Reproduce, character for character, the entries from their opening line through the line with "Click the red plus".
Task data: Begin
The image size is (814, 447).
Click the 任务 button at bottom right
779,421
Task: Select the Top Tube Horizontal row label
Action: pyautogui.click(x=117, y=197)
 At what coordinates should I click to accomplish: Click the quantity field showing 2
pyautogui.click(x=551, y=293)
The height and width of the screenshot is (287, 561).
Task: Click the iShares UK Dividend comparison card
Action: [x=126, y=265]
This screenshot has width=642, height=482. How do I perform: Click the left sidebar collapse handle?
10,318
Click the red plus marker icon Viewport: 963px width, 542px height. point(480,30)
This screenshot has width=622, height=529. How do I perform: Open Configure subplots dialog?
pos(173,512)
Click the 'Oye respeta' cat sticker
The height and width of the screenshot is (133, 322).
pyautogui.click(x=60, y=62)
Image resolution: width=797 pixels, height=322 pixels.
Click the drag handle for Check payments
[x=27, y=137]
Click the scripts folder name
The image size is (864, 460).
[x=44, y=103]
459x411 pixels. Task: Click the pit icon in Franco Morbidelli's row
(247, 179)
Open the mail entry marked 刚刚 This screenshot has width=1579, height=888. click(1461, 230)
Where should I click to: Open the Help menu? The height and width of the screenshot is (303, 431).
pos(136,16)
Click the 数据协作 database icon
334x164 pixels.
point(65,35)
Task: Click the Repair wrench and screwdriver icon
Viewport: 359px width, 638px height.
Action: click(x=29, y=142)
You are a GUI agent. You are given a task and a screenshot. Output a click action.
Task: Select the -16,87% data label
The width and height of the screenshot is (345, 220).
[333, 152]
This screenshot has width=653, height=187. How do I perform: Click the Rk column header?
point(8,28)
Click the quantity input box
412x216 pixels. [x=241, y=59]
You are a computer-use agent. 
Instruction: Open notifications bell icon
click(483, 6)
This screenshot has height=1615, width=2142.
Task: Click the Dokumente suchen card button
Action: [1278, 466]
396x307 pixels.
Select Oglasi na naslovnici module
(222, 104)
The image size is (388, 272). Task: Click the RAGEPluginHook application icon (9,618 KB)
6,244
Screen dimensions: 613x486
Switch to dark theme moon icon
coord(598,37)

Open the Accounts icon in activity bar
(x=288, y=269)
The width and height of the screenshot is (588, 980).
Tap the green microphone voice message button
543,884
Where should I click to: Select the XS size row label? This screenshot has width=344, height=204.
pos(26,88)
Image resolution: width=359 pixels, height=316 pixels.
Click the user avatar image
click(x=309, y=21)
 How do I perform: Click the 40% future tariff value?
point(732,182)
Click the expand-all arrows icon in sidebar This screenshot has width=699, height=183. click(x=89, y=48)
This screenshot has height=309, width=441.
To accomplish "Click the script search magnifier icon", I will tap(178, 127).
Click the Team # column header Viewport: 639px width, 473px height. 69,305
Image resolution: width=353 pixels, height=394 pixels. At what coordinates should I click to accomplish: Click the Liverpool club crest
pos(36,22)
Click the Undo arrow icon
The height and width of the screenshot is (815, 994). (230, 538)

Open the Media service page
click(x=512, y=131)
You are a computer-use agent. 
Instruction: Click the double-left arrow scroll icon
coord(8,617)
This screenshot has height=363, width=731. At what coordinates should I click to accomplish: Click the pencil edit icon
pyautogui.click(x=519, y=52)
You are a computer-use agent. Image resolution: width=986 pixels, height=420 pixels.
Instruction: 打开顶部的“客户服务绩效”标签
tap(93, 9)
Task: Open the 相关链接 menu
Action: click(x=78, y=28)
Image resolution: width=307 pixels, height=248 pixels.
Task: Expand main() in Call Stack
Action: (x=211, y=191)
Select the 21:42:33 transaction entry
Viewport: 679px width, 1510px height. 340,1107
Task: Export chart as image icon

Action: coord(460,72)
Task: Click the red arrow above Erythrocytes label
Task data: End
◆ Finished task:
The image size is (814, 447).
Click the 任务 button at bottom right
779,421
Task: Select the Top Tube Horizontal row label
Action: pyautogui.click(x=117, y=197)
 At what coordinates should I click to accomplish: Click the quantity field showing 2
pyautogui.click(x=551, y=293)
The height and width of the screenshot is (287, 561).
Task: Click the iShares UK Dividend comparison card
Action: [x=126, y=265]
This screenshot has width=642, height=482. How do I perform: Click the left sidebar collapse handle?
10,318
Click the red plus marker icon Viewport: 963px width, 542px height. point(480,30)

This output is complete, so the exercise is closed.